THE TASK: Copy out all of the records below word for word.
━━━ EXTRACTED INFORMATION ━━━
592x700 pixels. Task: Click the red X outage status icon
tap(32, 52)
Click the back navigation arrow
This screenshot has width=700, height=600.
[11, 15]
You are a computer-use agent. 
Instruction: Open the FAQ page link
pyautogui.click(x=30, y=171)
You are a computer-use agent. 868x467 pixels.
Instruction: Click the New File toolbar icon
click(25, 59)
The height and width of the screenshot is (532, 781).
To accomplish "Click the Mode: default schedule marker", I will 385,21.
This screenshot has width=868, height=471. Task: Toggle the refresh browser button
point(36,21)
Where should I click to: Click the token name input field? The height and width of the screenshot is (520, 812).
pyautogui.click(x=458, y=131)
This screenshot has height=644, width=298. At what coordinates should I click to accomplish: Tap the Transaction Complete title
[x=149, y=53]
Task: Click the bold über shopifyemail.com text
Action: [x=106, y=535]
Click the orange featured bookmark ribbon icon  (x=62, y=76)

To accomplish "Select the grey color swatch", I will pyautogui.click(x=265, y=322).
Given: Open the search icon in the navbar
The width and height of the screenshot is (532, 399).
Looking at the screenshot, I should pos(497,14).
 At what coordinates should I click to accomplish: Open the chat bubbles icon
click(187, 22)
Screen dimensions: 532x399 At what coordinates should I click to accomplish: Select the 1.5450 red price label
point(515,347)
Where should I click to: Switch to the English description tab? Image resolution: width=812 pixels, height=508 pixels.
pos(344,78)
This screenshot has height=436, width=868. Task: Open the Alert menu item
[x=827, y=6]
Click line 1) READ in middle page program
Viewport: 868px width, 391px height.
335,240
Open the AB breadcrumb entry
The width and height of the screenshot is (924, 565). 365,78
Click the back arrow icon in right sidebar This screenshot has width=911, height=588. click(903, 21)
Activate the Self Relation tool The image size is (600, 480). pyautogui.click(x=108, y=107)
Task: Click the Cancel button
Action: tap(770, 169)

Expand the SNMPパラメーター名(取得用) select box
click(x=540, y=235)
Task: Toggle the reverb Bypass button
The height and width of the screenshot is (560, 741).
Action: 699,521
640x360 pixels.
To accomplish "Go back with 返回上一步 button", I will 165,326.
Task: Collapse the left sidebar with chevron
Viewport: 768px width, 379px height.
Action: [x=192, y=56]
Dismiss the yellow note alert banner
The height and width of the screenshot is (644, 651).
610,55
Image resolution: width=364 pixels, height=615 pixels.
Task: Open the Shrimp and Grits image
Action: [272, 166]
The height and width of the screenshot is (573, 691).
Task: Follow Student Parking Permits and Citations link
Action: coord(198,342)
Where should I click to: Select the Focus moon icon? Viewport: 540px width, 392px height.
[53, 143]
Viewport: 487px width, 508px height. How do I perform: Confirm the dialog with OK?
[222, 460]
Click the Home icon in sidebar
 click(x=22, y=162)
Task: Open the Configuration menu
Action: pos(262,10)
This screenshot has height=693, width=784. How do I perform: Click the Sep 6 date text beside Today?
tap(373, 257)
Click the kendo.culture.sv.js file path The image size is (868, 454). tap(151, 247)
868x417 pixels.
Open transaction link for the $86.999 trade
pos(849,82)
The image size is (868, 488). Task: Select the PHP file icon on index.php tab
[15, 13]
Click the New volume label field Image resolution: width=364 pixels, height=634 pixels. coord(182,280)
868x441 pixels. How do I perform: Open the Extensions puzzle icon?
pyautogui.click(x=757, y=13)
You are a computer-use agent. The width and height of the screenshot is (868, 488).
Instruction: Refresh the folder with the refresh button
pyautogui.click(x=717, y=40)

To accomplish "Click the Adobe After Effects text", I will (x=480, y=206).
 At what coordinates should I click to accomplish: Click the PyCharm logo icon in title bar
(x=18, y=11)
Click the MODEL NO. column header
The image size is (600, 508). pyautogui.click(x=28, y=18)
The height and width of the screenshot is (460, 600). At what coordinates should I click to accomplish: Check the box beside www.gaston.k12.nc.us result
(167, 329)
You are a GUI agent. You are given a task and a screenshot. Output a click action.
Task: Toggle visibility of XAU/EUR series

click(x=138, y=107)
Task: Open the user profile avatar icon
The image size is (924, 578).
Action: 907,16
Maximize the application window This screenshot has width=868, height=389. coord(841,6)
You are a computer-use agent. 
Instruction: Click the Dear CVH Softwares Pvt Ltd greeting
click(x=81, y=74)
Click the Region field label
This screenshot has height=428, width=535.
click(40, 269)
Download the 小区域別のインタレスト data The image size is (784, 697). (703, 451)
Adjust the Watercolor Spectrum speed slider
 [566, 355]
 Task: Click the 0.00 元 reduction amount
━━━
THE OUTPUT:
592x700 pixels. Task: Click the red X outage status icon
tap(32, 52)
Click the back navigation arrow
This screenshot has width=700, height=600.
[11, 15]
You are a computer-use agent. 
Instruction: Open the FAQ page link
pyautogui.click(x=30, y=171)
You are a computer-use agent. 868x467 pixels.
Instruction: Click the New File toolbar icon
click(25, 59)
The height and width of the screenshot is (532, 781).
To accomplish "Click the Mode: default schedule marker", I will 385,21.
This screenshot has width=868, height=471. Task: Toggle the refresh browser button
point(36,21)
Where should I click to: Click the token name input field? The height and width of the screenshot is (520, 812).
pyautogui.click(x=458, y=131)
This screenshot has height=644, width=298. At what coordinates should I click to accomplish: Tap the Transaction Complete title
[x=149, y=53]
Task: Click the bold über shopifyemail.com text
Action: [x=106, y=535]
Click the orange featured bookmark ribbon icon  (x=62, y=76)

To accomplish "Select the grey color swatch", I will pyautogui.click(x=265, y=322).
Given: Open the search icon in the navbar
The width and height of the screenshot is (532, 399).
Looking at the screenshot, I should pos(497,14).
 At what coordinates should I click to accomplish: Open the chat bubbles icon
click(187, 22)
Screen dimensions: 532x399 At what coordinates should I click to accomplish: Select the 1.5450 red price label
point(515,347)
Where should I click to: Switch to the English description tab? Image resolution: width=812 pixels, height=508 pixels.
pos(344,78)
This screenshot has height=436, width=868. Task: Open the Alert menu item
[x=827, y=6]
Click line 1) READ in middle page program
Viewport: 868px width, 391px height.
335,240
Open the AB breadcrumb entry
The width and height of the screenshot is (924, 565). 365,78
Click the back arrow icon in right sidebar This screenshot has width=911, height=588. click(903, 21)
Activate the Self Relation tool The image size is (600, 480). pyautogui.click(x=108, y=107)
Task: Click the Cancel button
Action: tap(770, 169)

Expand the SNMPパラメーター名(取得用) select box
click(x=540, y=235)
Task: Toggle the reverb Bypass button
The height and width of the screenshot is (560, 741).
Action: 699,521
640x360 pixels.
To accomplish "Go back with 返回上一步 button", I will 165,326.
Task: Collapse the left sidebar with chevron
Viewport: 768px width, 379px height.
Action: [x=192, y=56]
Dismiss the yellow note alert banner
The height and width of the screenshot is (644, 651).
610,55
Image resolution: width=364 pixels, height=615 pixels.
Task: Open the Shrimp and Grits image
Action: [272, 166]
The height and width of the screenshot is (573, 691).
Task: Follow Student Parking Permits and Citations link
Action: coord(198,342)
Where should I click to: Select the Focus moon icon? Viewport: 540px width, 392px height.
[53, 143]
Viewport: 487px width, 508px height. How do I perform: Confirm the dialog with OK?
[222, 460]
Click the Home icon in sidebar
 click(x=22, y=162)
Task: Open the Configuration menu
Action: pos(262,10)
This screenshot has height=693, width=784. How do I perform: Click the Sep 6 date text beside Today?
tap(373, 257)
Click the kendo.culture.sv.js file path The image size is (868, 454). tap(151, 247)
868x417 pixels.
Open transaction link for the $86.999 trade
pos(849,82)
The image size is (868, 488). Task: Select the PHP file icon on index.php tab
[15, 13]
Click the New volume label field Image resolution: width=364 pixels, height=634 pixels. coord(182,280)
868x441 pixels. How do I perform: Open the Extensions puzzle icon?
pyautogui.click(x=757, y=13)
You are a computer-use agent. The width and height of the screenshot is (868, 488).
Instruction: Refresh the folder with the refresh button
pyautogui.click(x=717, y=40)

To accomplish "Click the Adobe After Effects text", I will (x=480, y=206).
 At what coordinates should I click to accomplish: Click the PyCharm logo icon in title bar
(x=18, y=11)
Click the MODEL NO. column header
The image size is (600, 508). pyautogui.click(x=28, y=18)
The height and width of the screenshot is (460, 600). At what coordinates should I click to accomplish: Check the box beside www.gaston.k12.nc.us result
(167, 329)
You are a GUI agent. You are given a task and a screenshot. Output a click action.
Task: Toggle visibility of XAU/EUR series

click(x=138, y=107)
Task: Open the user profile avatar icon
The image size is (924, 578).
Action: 907,16
Maximize the application window This screenshot has width=868, height=389. coord(841,6)
You are a computer-use agent. 
Instruction: Click the Dear CVH Softwares Pvt Ltd greeting
click(x=81, y=74)
Click the Region field label
This screenshot has height=428, width=535.
click(40, 269)
Download the 小区域別のインタレスト data The image size is (784, 697). (703, 451)
Adjust the Watercolor Spectrum speed slider
 [566, 355]
 Task: Click the 0.00 元 reduction amount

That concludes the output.